Datuk Awang Jabar Secondary School (SMKDAJ) is a secondary school located in Kampung Jambu, Marang, Terengganu, Malaysia.

The school was originally named Jambu Bongkok Secondary School since its inception in 2006 in conjunction with the school located at Kampung Jambu Bongkok.

It was subsequently renamed as Datuk Awang Jabar Secondary School, after the elected representative and member of parliament, Datuk Awang Jabar, from Kampung Merchang, with approval from the Ministry of Education on 20 May 2015.

Datuk Awang Jabar Secondary School is located approximately 58 miles from Kuala Terengganu and 24 kilometers from the town of Dungun.

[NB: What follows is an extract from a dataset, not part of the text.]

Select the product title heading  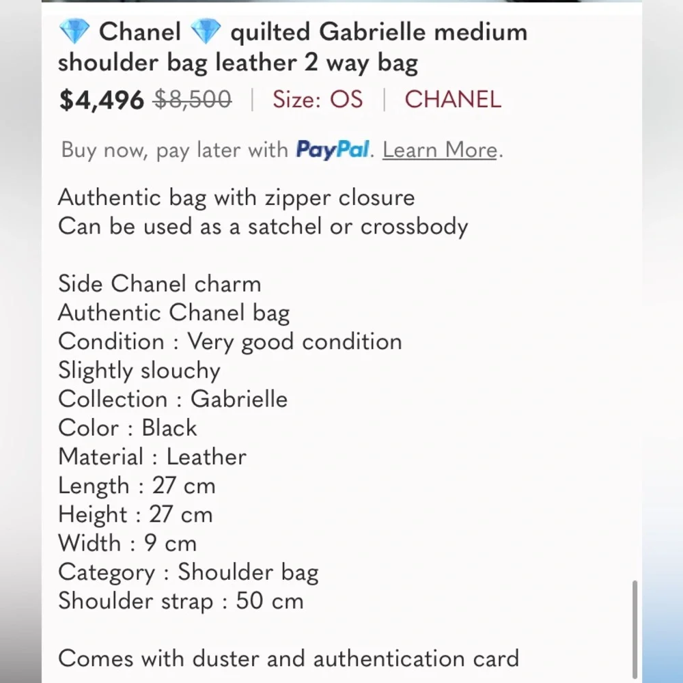coord(292,46)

The school schooling session began on January 2, 2006. Administration led by Tuan Haji Hasan bin Muda (Senior Assistant of Student Affairs), Haji Ibrahim bin Salleh (Senior Assistant of Co-Curriculum), followed by Tuan Haji Mohd Yunus bin Zakaria as Senior Assistant of Administration. Mrs. Che Mek Kamariah Binti Che Yem is the pioneer of this school principals. In 2006 the school administration shouldered by 10 teachers and 4 support staff. The first group of students who enroll in this school of 142 students ranging from 1, 2 and 4. Now, that number increased to 25 teachers, support staff 7, 282 students and 12 classes operate. In the early stages, operations and administrative management school programs helped by PTA (sponsor), led by the president Mr. Mohd Arifin bin Ali and forwarded again by the Parents and Teachers Association under the chairmanship of En. Md. Zaid bin Seman.

In 2009, Jambu Bongkok Secondary School has 145 boys and 113 girls, making a total of 258 students. It has about 24 teachers.

The school participated in the competition at the national level in 2010 and 2011 of the Match Kid Witness News (KWN).